[Work instruction] Continue the news article about 8-month-old Kevin Johnston's cochlear implant, starting after its last sentence.

[Extract to read]
##########
Deaf baby hears 1st noise after implant

From: Chicago Tribune (subscription), IL - Jan 6, 2004

8-month-old is the youngest in Illinois to get a hearing device. 'This is going to be the birthday of Kevin's ears,' doctor says.

By Tara Deering
Tribune staff reporter

January 6, 2004

The flashing lights and strange faces of the dozen or so reporters and cameramen packed into a small conference room Monday in Children's Memorial Hospital didn't faze 8-month-old Kevin Johnston of Chesterton, Ind.

It wasn't until he heard sound for the first time in his short life that he looked confused and stopped playing with the toy in his hands.

Kevin slowly looked up after an audiologist sent a quiet tone through a cochlear implant, a device that allows the deaf to hear by electrically stimulating nerves in the ear. As the tones grew louder, he started to cry.

Kevin, who was born profoundly deaf because of a genetic disorder, is the youngest person to receive the hearing device in Illinois, hospital officials said.

"It's very exciting because for the most part we expect him to lead a very normal life," said Cindy Johnston, who smiled down at her son sitting on his father's lap.

Kevin is the second of the Johnstons' three children to receive the cochlear device. All three of the Johnston children were born with some level of hearing loss because of a gene mutation. Kevin's older sister, Colleen, 4, also was born profoundly deaf and received a cochlear implant in March 2002. The Johnstons' eldest daughter, Claire, 7, was born moderately deaf and must wear hearing aids.

Doctors discovered Kevin was deaf after performing a state-mandated newborn hearing screening, which was passed in Indiana and Illinois in 1999.

"This is going to be the birthday of Kevin's ears," Dr. Nancy Young, head of otology at Children's Memorial Hospital said Monday, minutes before Kevin's hearing device was activated. Young performed Kevin's implant surgery Dec. 15.

It is estimated that nearly 500 children born deaf in Illinois each year qualify for a cochlear implant, Young said. More candidates for it--children with significant hearing loss--are being identified at an earlier age because of the newborn hearing screening, she said.
##########
[Listed records]
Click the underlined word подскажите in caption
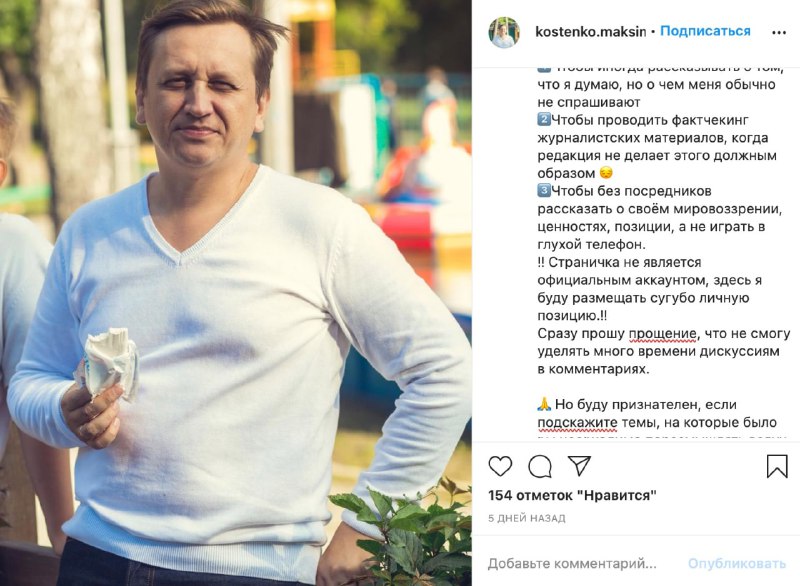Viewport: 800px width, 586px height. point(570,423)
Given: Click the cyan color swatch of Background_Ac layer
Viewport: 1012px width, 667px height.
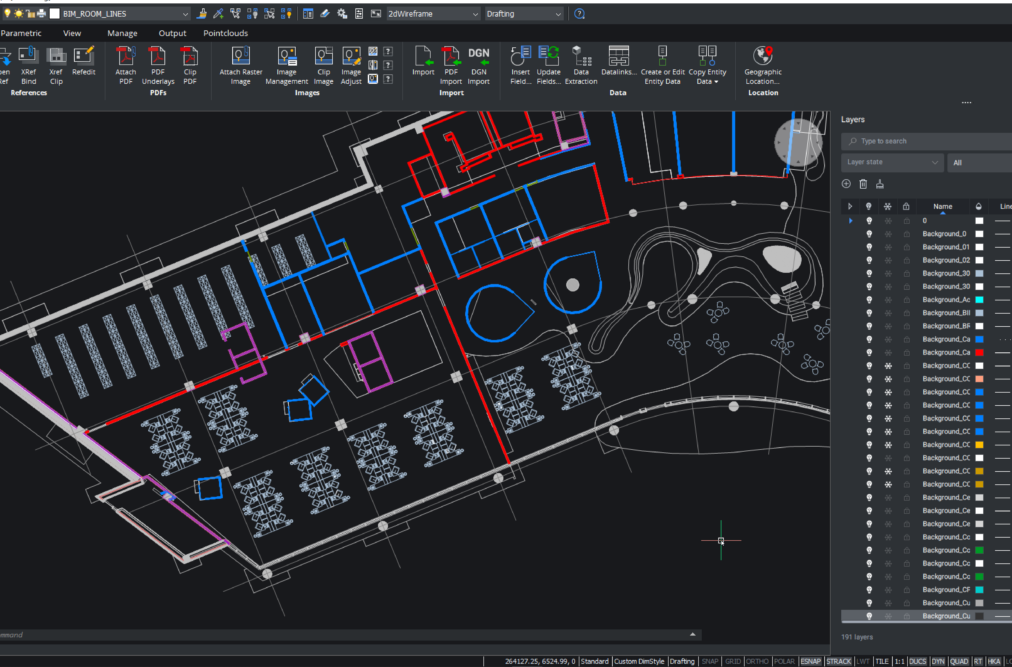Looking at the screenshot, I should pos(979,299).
##########
[Result of this exercise]
The procedure involves implanting an electrode in the inner ear and a transmitter under the skin on the side of the head. A unit worn around the ear picks up sound and sends signals to the transmitter, which are relayed to the electrode.

While the device implanted in Kevin has only been FDA approved for children as young as 12 months old, Young said the surgery has been performed elsewhere in the country on children as young as 6 months.

"It's not unusual for the more experienced health centers to do the surgery instead of waiting a few months," Young said.

Not everyone likes the implant devices.

Cindy Johnston said she was berated while shopping at her local hardware store by a deaf woman who disapproved of her daughter's cochlear implant.

"She said: 'How could you do that to your child? How could you turn her into a robot and make her a patient for life?'" Cindy Johnston said.

"It's a culture. And they don't want the culture to die," she said of cochlear implant opponents. "I understand that, but I think that every family and every person should decide for themselves and not judge other people."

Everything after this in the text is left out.